> INPUT MATERIAL:
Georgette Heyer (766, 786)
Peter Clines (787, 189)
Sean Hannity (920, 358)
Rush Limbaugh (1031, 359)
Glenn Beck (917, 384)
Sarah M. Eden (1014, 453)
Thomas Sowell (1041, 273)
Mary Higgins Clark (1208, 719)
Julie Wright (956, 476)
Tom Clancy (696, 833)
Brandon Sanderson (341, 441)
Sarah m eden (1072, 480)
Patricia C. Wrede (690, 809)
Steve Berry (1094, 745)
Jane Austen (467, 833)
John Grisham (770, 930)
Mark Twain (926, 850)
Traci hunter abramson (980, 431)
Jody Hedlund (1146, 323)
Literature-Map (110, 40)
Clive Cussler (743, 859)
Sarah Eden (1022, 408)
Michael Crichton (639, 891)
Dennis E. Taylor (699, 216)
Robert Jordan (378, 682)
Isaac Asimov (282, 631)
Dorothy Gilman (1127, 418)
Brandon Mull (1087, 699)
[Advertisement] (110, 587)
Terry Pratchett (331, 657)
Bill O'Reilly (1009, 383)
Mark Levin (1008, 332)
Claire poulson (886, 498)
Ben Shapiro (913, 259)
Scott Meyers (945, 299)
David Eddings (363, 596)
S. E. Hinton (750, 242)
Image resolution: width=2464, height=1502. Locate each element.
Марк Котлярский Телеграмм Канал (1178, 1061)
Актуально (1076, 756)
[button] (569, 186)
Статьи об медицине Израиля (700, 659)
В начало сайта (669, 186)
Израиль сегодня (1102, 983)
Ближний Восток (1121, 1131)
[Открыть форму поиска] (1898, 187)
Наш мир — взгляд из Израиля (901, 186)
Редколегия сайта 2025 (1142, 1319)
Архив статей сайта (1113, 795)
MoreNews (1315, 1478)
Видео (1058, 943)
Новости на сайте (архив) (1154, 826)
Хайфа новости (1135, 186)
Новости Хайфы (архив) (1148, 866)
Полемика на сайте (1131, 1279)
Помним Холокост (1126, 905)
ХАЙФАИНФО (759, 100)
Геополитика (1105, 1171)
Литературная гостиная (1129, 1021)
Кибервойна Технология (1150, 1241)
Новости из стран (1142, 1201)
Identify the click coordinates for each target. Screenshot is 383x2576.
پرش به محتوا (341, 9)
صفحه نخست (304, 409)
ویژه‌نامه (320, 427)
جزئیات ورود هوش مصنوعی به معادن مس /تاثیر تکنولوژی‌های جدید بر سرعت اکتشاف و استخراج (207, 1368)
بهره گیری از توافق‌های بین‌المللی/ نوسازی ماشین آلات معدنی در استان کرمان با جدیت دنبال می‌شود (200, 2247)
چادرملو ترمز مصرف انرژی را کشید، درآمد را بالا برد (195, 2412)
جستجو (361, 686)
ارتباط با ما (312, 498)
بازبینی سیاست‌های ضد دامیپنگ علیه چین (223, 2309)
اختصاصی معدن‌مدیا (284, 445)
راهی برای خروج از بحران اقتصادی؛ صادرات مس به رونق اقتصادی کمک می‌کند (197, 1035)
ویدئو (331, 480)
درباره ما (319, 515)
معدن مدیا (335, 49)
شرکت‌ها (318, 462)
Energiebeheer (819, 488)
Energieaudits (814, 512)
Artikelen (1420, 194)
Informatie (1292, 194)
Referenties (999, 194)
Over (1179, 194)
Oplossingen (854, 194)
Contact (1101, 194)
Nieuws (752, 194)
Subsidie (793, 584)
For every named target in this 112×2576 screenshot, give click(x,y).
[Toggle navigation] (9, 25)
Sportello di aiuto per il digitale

> THE TASK: Above are the entries. Quote exactly the lines from the one bearing "Mark Twain (926, 850)" through the one bearing "Image resolution: width=2464, height=1502.".

> REPLY TO THE TASK:
Mark Twain (926, 850)
Traci hunter abramson (980, 431)
Jody Hedlund (1146, 323)
Literature-Map (110, 40)
Clive Cussler (743, 859)
Sarah Eden (1022, 408)
Michael Crichton (639, 891)
Dennis E. Taylor (699, 216)
Robert Jordan (378, 682)
Isaac Asimov (282, 631)
Dorothy Gilman (1127, 418)
Brandon Mull (1087, 699)
[Advertisement] (110, 587)
Terry Pratchett (331, 657)
Bill O'Reilly (1009, 383)
Mark Levin (1008, 332)
Claire poulson (886, 498)
Ben Shapiro (913, 259)
Scott Meyers (945, 299)
David Eddings (363, 596)
S. E. Hinton (750, 242)
Image resolution: width=2464, height=1502. Locate each element.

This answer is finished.